--- Start of Provided records ---

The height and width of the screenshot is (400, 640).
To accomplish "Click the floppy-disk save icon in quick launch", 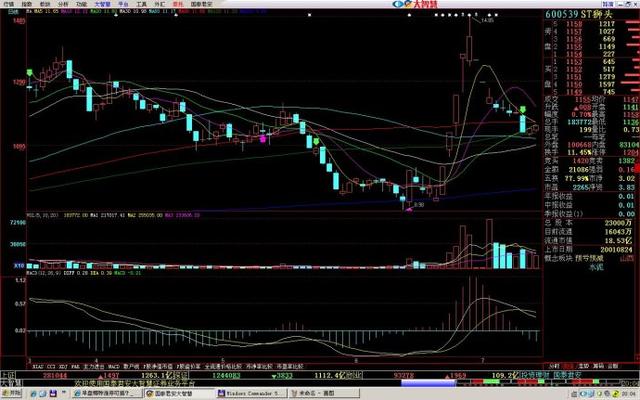I will point(53,393).
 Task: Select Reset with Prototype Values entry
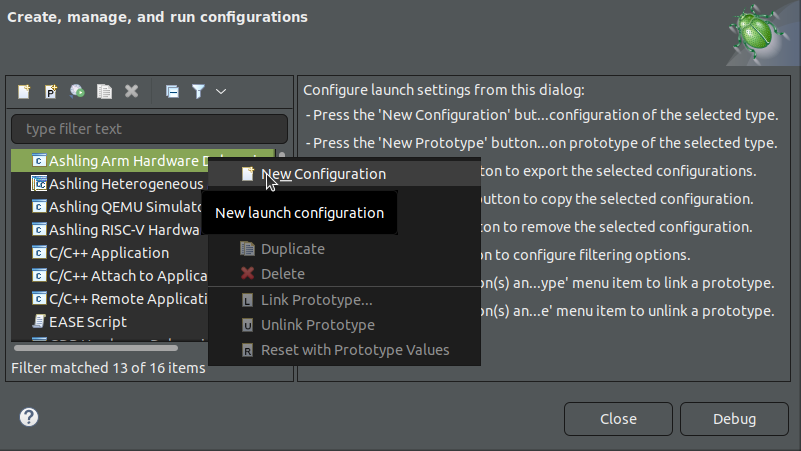(x=354, y=350)
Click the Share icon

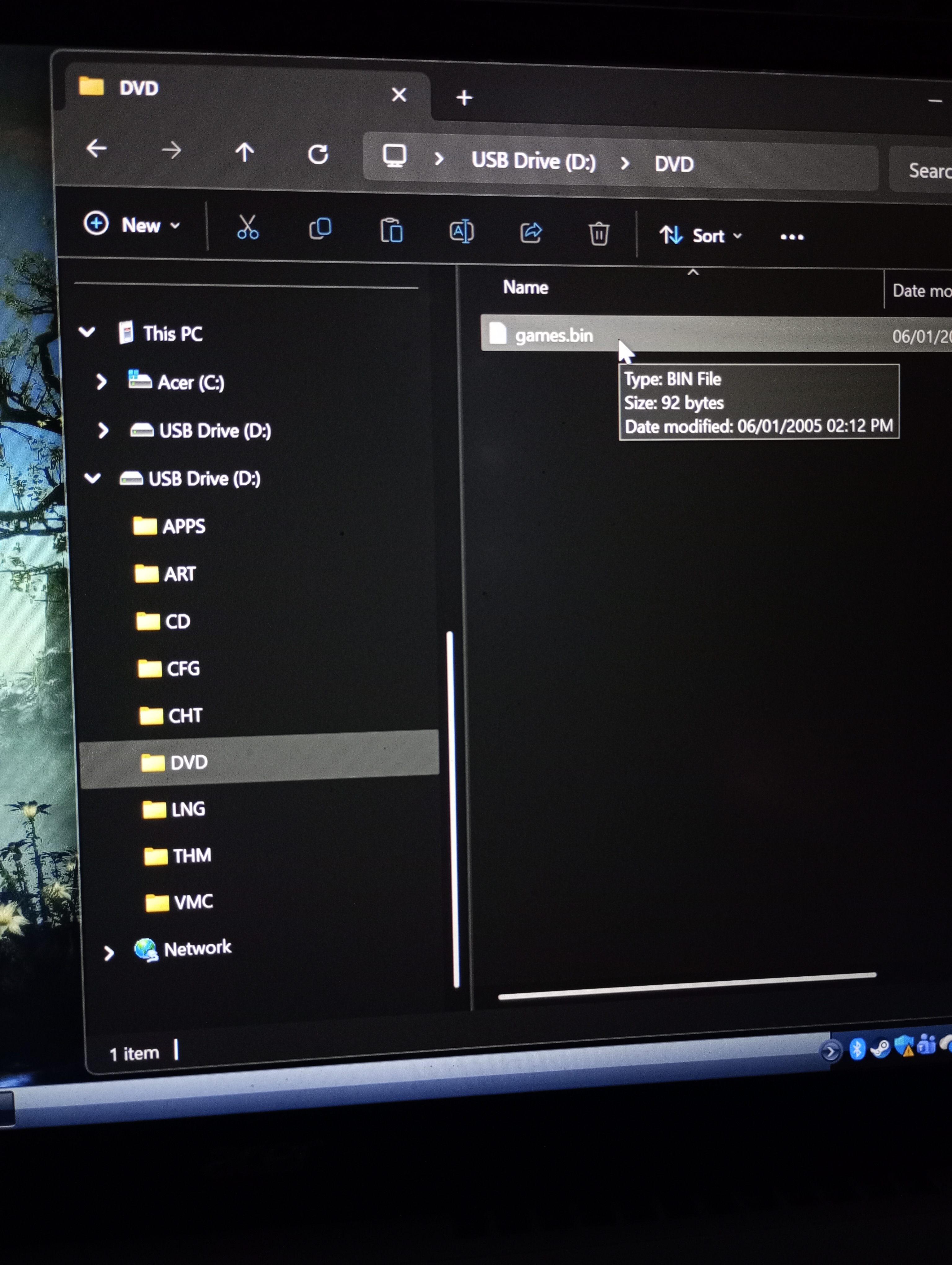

--- End of Provided records ---

What is being asked – Copy out everything in the material from the line containing "Task: Select Reset" down to the end, with both ends included. Omit the pictures from your answer.

Complete answer –
 Task: Select Reset with Prototype Values entry
(x=354, y=350)
Click the Share icon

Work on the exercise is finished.